> _SOURCE DATA_
----------

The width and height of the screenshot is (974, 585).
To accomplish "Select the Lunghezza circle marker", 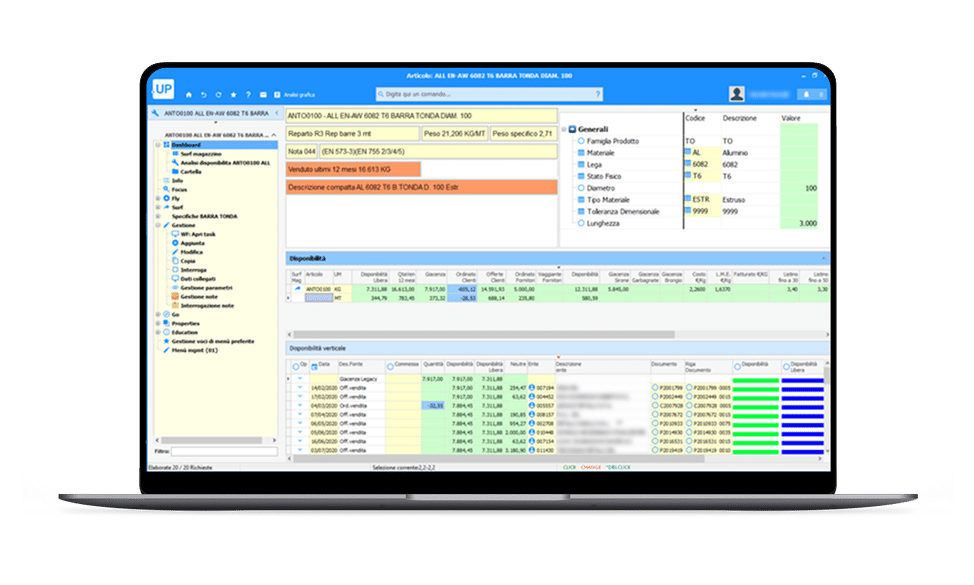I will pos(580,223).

----------

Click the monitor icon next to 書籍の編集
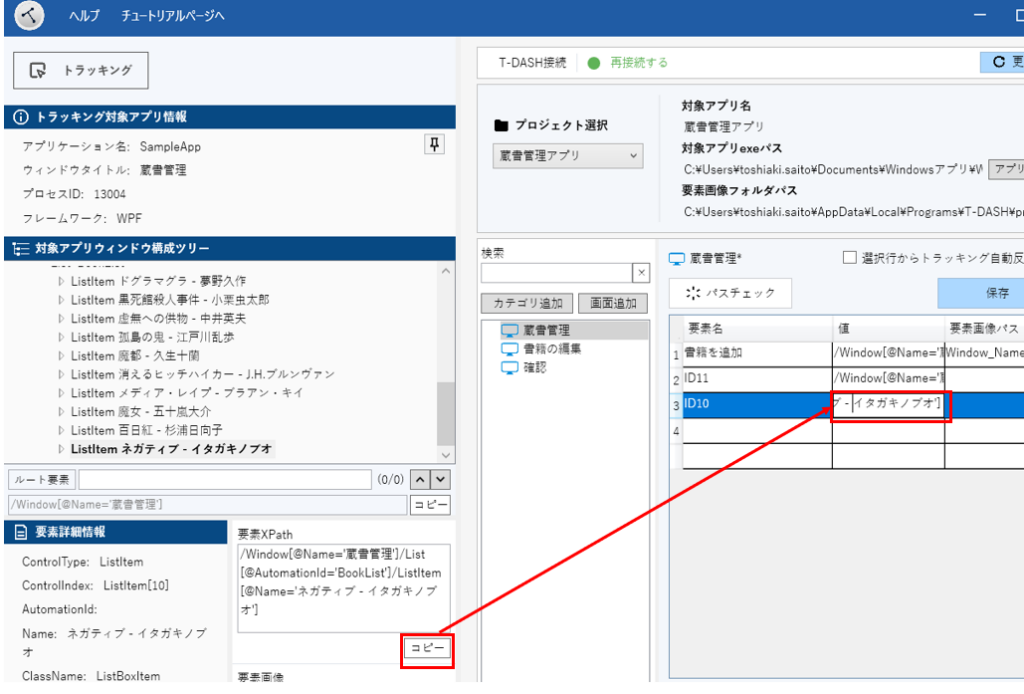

----------

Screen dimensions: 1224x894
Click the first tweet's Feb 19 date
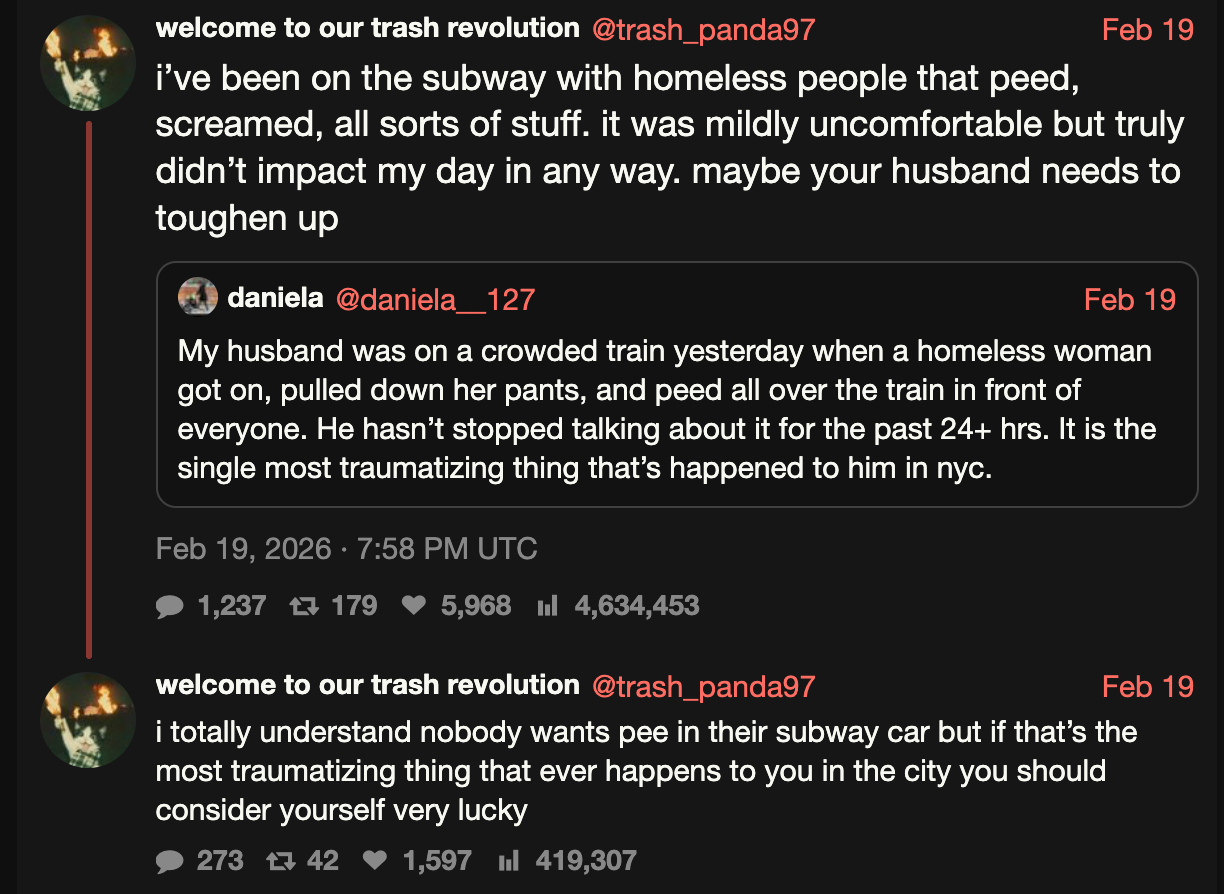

----------

> _AIM OF THE TASK_
Output only the count of lines in the data containing "Click".

> _TASK OUTPUT_
2